Problem requirements:
Within the material below, transcribe exactly the lines from the one holding "Given: Click catalog number 112725" through the one holding "1080x1027 pixels.", keeping both ends and skipping the rest.

Data for processing:
▼

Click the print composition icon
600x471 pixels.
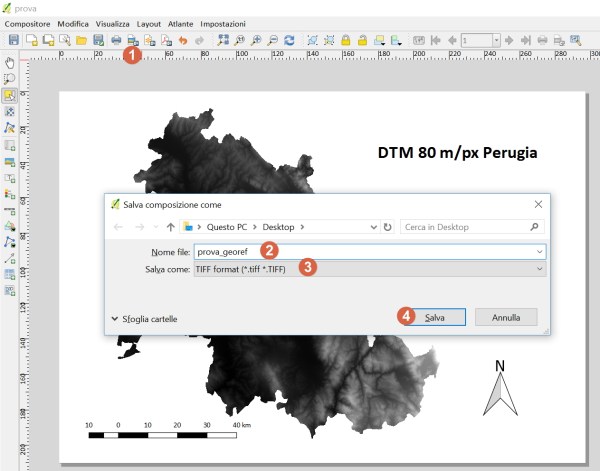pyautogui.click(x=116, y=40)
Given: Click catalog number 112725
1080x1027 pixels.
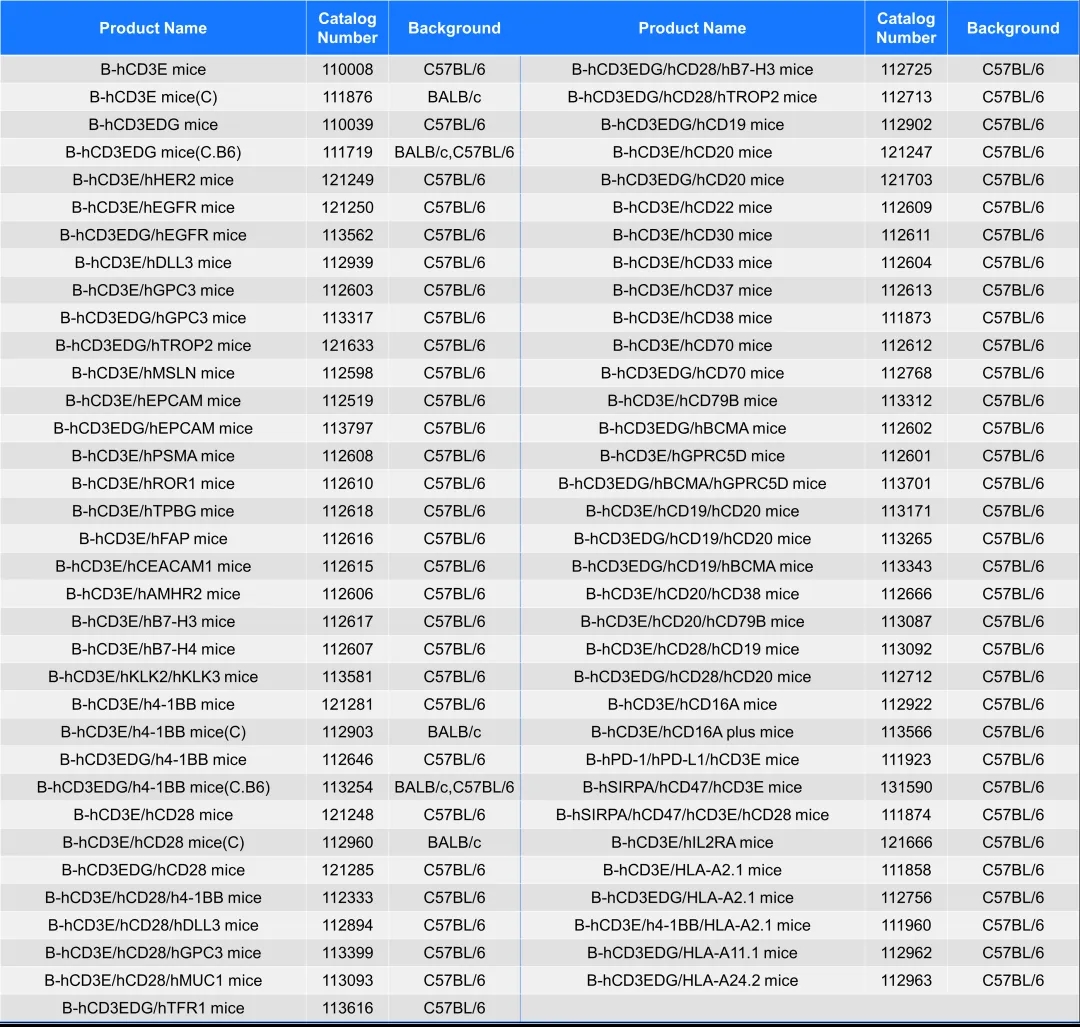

▲
▼

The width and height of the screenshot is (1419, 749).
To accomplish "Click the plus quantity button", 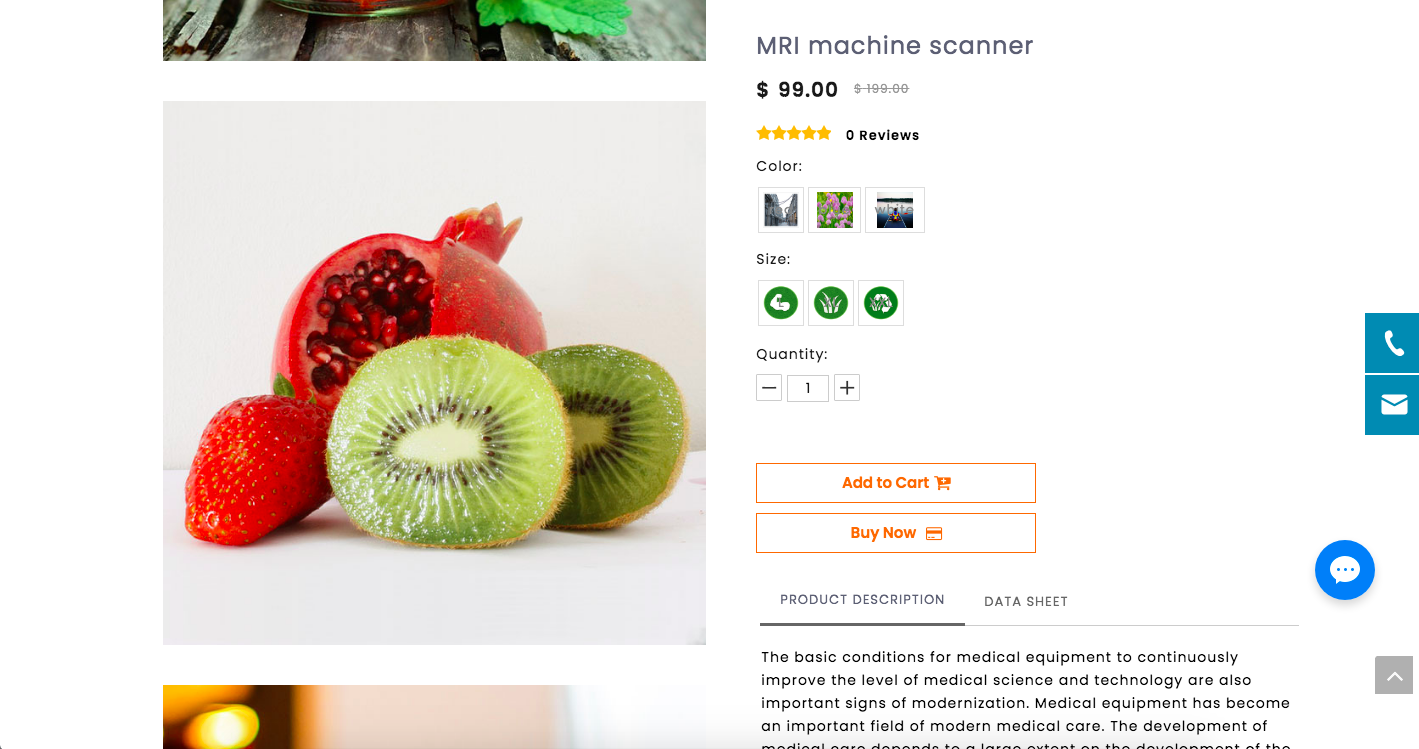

▲

Solution for this task:
Given: Click catalog number 112725
1080x1027 pixels.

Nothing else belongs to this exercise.